Judgment command Mode of execution Legal effect
Execute a deed, deliver documents, or perform a related act Court may appoint another person to perform the act at the disobedient party's cost The act done under court authority has the same effect as performance by the bound party
Transfer title to property located in the Philippines Court may issue an order divesting title from one party and vesting it in another The order operates with the force of a duly executed conveyance
Sell real or personal property Property is sold by the officer and in the manner specified by the judgment or court order The sale itself satisfies the specific adjudged act, subject to proper distribution of proceeds
Deliver or restore possession of real property Officer demands vacancy within three working days, then ousts bound occupants if necessary The judgment obligee is placed in physical possession of the adjudged property
Remove improvements on the property Court issues a special order after motion, hearing, and failure to remove within a reasonable time The officer may remove or demolish only within the authority of the special order
Deliver specific personal property Officer takes the property and delivers it to the judgment obligee The obligee receives the particular thing adjudged, while money awards are separately satisfied

Limits on Implementation

The court's execution power is broad enough to make its judgment effective, but it remains bounded by finality, due process, and the terms of the judgment.

A final judgment cannot be amended in substance during execution. A court may issue orders necessary to carry the judgment into effect, correct clerical ambiguities, or specify mechanics of performance, but it may not impose a new obligation or grant relief not adjudged.

The executing officer acts ministerially once the writ is valid and clear. The officer may not question the correctness of the judgment, but must avoid acts plainly outside the writ, such as ejecting persons not bound by the judgment, demolishing without a special order, or seizing property not covered by the command.

Specific-act execution also respects the distinction between acts capable of substitute performance and acts requiring personal judgment or discretion. Signing a deed, delivering a document, conducting a sale, turning over possession, or delivering a chattel can be implemented directly; a personal decision not adjudged with certainty cannot be supplied by the sheriff.

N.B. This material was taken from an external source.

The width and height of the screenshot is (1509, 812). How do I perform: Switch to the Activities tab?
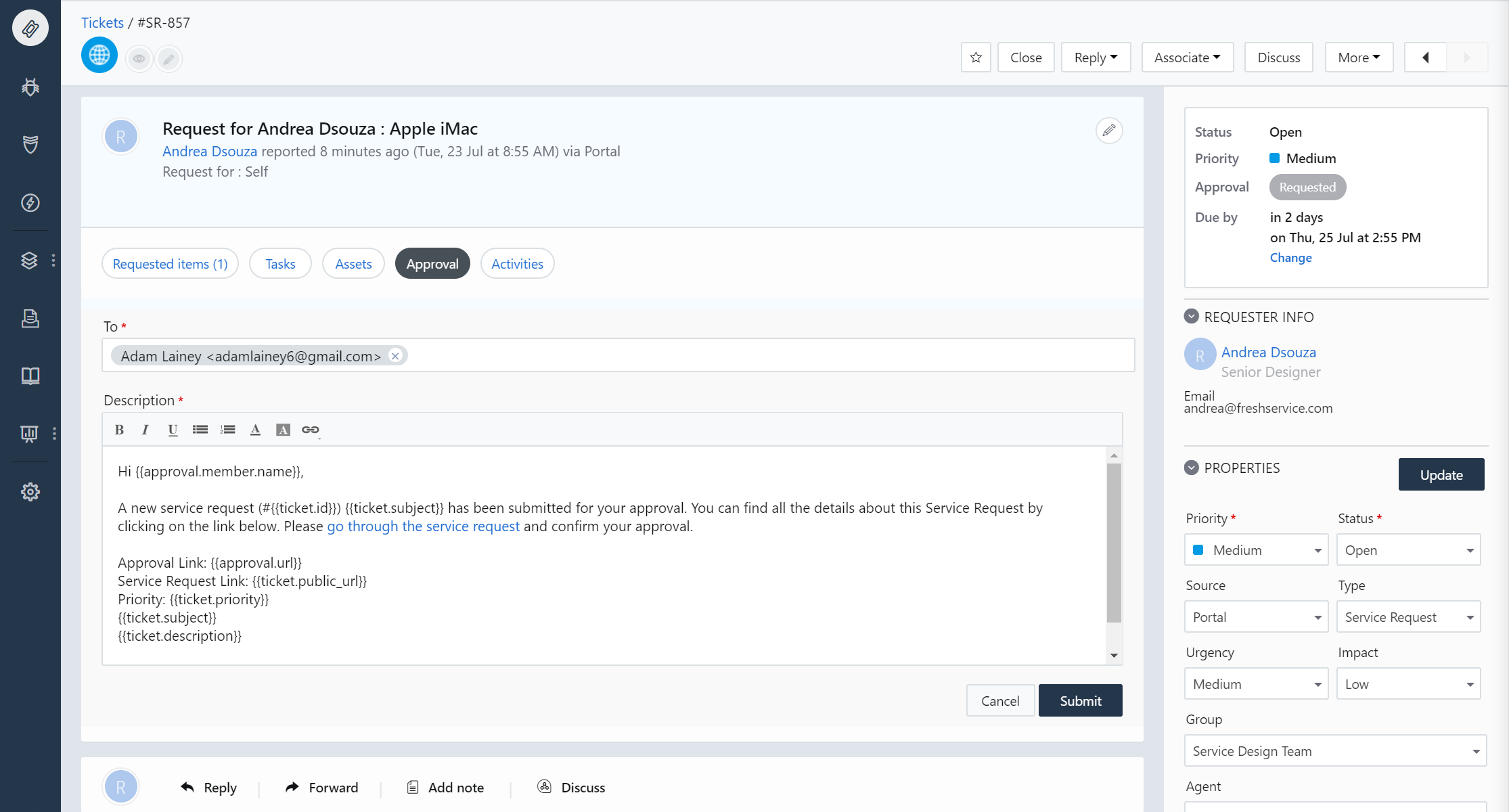click(517, 263)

The remedy is cumulative with lawful coercive measures. Substitute performance or vesting may complete the transfer despite refusal, while contempt may address willful disobedience of the court's command.

Satisfaction is measured by the judgment's object. A conveyance judgment is satisfied by effective transfer, a possession judgment by actual restoration of possession, a sale judgment by sale according to the judgment or order, and a delivery judgment by turnover of the specific property or enforcement of any adjudged alternative monetary liability.